1Northwestern University Feinberg School of Medicine, Department of Surgery Plastic Division, Stanley Manne Children’s Research Institute, Ann and Robert H. Lurie Children's Hospital of Chicago, Chicago, IL, USA, 2Northwestern University Feinberg School of Medicine, Department of Pediatrics, Stanley Manne Children’s Research Institute, Ann and Robert H. Lurie Children's Hospital of Chicago, Chicago, IL, USA, 3University of Wisconsin, Joseph J Zilber School of Public Health, Milwaukee, Milwaukee, IL, USA.

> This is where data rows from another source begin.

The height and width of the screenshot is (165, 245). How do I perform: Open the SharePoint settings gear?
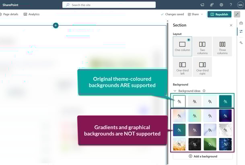221,5
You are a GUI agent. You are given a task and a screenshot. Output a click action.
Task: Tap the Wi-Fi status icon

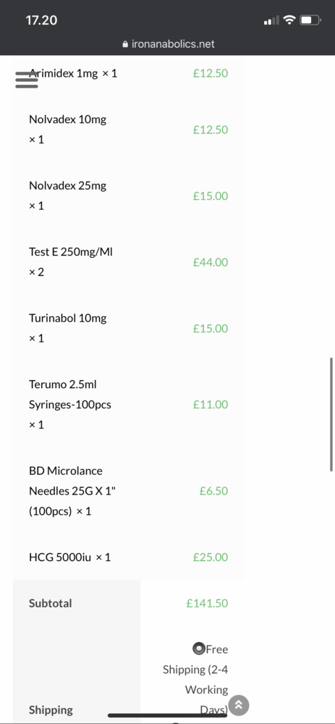(289, 20)
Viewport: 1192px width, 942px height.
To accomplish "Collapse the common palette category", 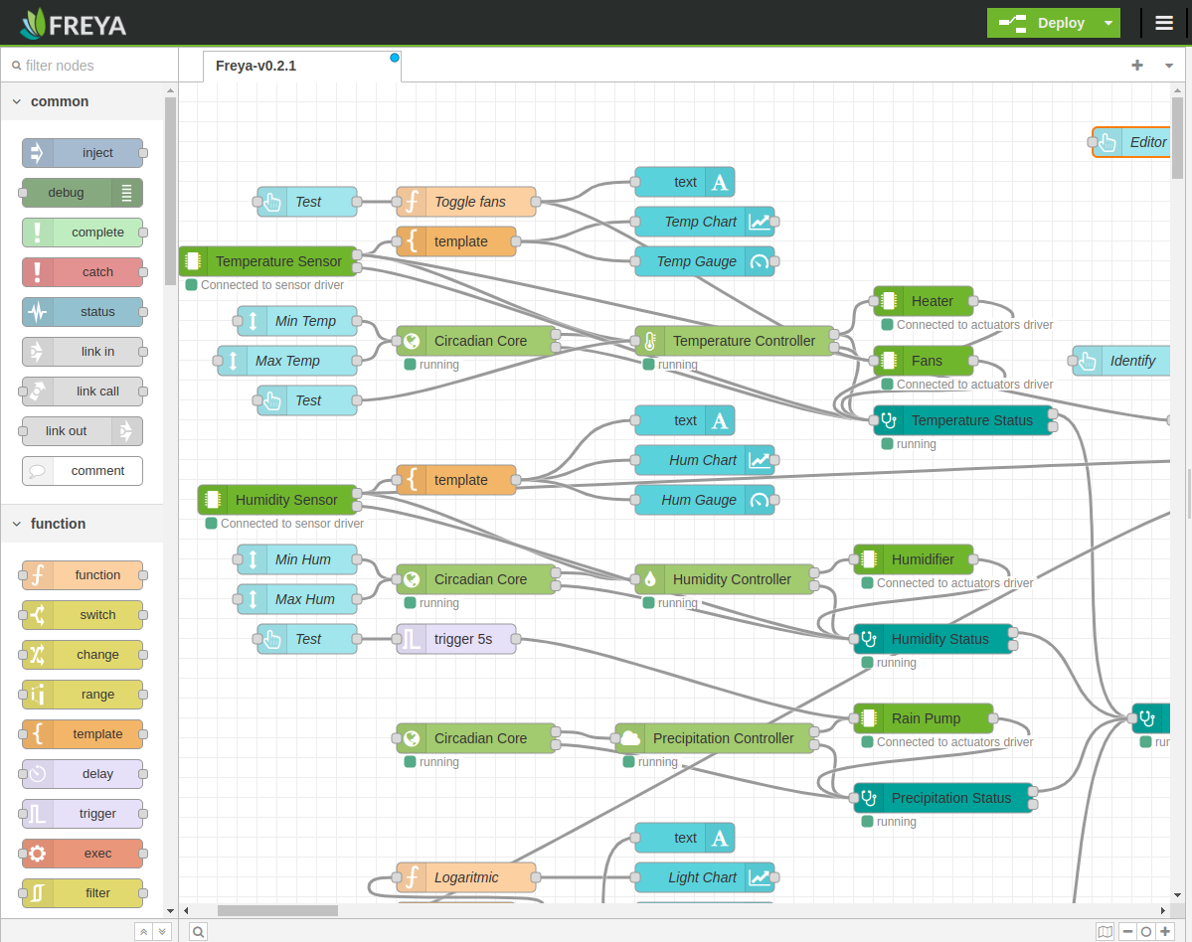I will 16,100.
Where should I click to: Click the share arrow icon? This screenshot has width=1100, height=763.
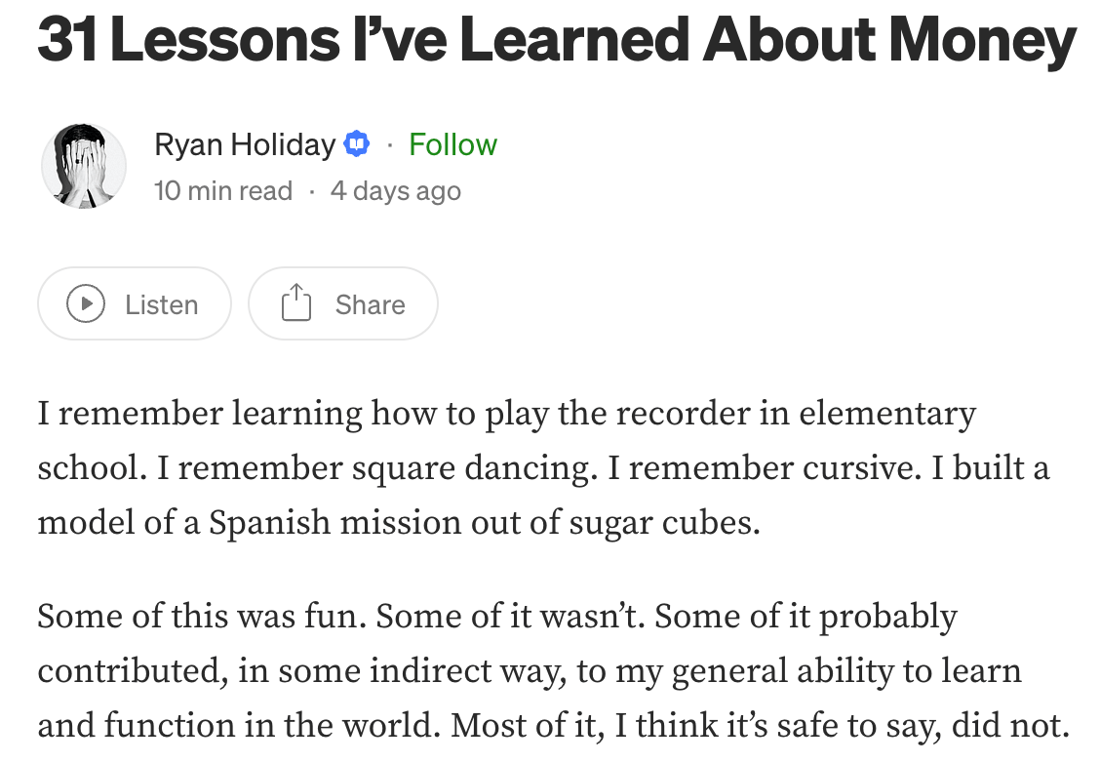pos(295,304)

Purpose. Tissue expansion (TE) relies on skin growth in response to mechanical forces. Although TE is widely used in reconstructive surgery, there has been minimal investigation into the transcriptional activity in the skin under stretch. The present study evaluates the molecular response of skin to TE to identify pathways that could potentially be manipulated to improve the efficacy of TE and investigate the effect of eight TE protocols on expression of mechanosensitive genes.

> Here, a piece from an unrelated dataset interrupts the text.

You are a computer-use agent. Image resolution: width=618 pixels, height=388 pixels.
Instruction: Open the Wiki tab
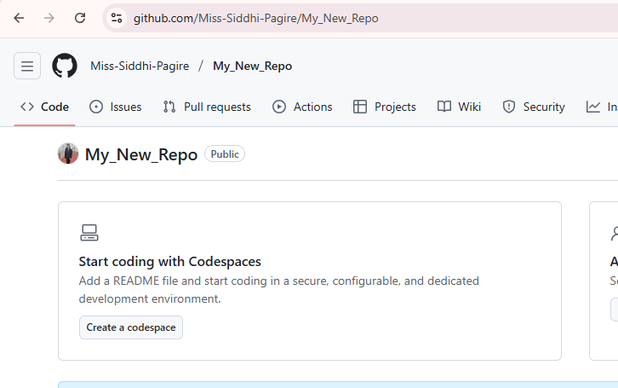pos(459,107)
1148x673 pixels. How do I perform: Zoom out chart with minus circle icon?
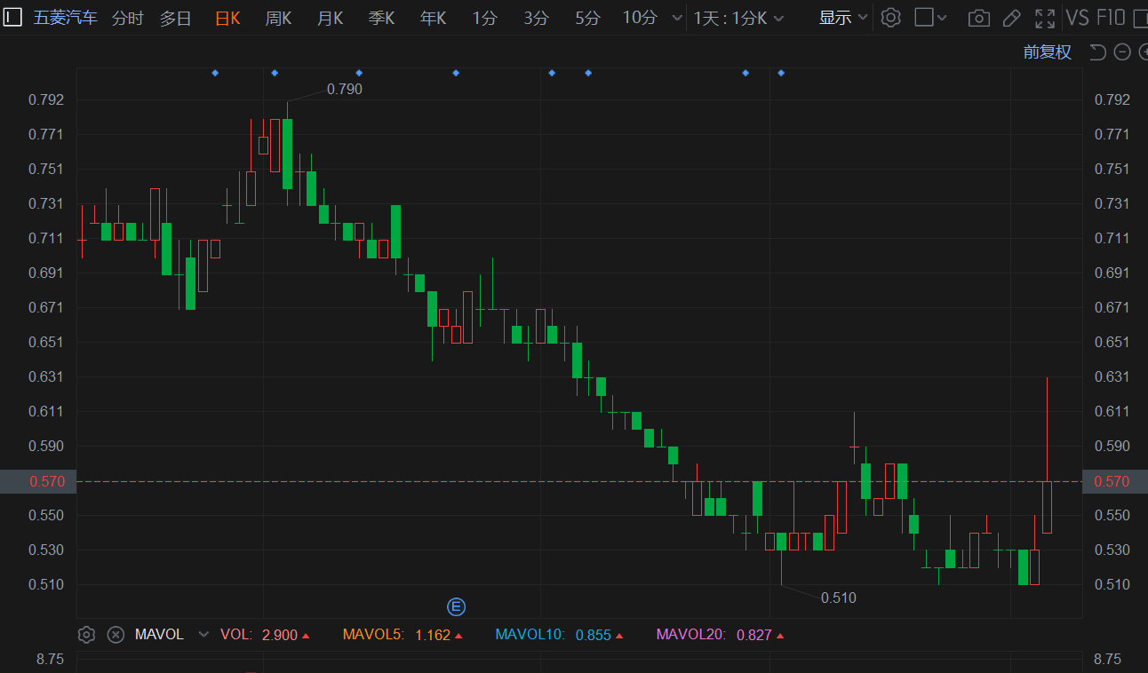click(x=1122, y=52)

Methods. Using a porcine TE model, the transcriptome was mapped (RNA-seq analysis) in the skin samples that were stretched by inflation of expanders with 30ml or 60ml saline for 1 hour to 14 days. Contralateral unexpanded sites served as controls. Differentially expressed genes were detected with NOIseq (FC>2 and probability>0.8). qRT-PCR analysis was performed to verify results obtained by RNA-seq. Statistical analysis was performed using GraphPad Prism 7 software. The significance of obtained results was calculated using the unpaired student’s t-test. P-values≤0.05 were considered significant.
Results. Differential analysis revealed significant changes in the expression of 220 genes (P<0.005), representing a diverse response pattern (Fig. 1). qPCR analysis on biopsies collected from apical (a), middle (m) and periphery (p) of expanders showed that expression of mechanosensitive genes depends on magnitude of mechanical forces (Fig. 2A). The highest increase of MMP1 expression (FC=41-787, P>0.001) was detected in the apical biopsies, exposed on the highest pressure. In biopsies “m” the increase in MMP1 expression was 4-8 times smaller than in biopsies “a”, but still significantly higher than in control (FC=52-175, P>0.001). In biopsies “p” the MMP1 expression was not significantly changed. The evaluation of SFRP2 expression at 3 days after fill with 30ml saline revealed 5 times higher response (P=0.001) when additional injection with the same volume was performed 7 days earlier, suggesting that multiple injections stimulate the molecular response of skin in TE more effectively. The opposite effect was observed for double injection with 60ml saline, indicating that when pressure is too high this can negatively affect the molecular response and limit skin growth and regeneration (Fig. 2B).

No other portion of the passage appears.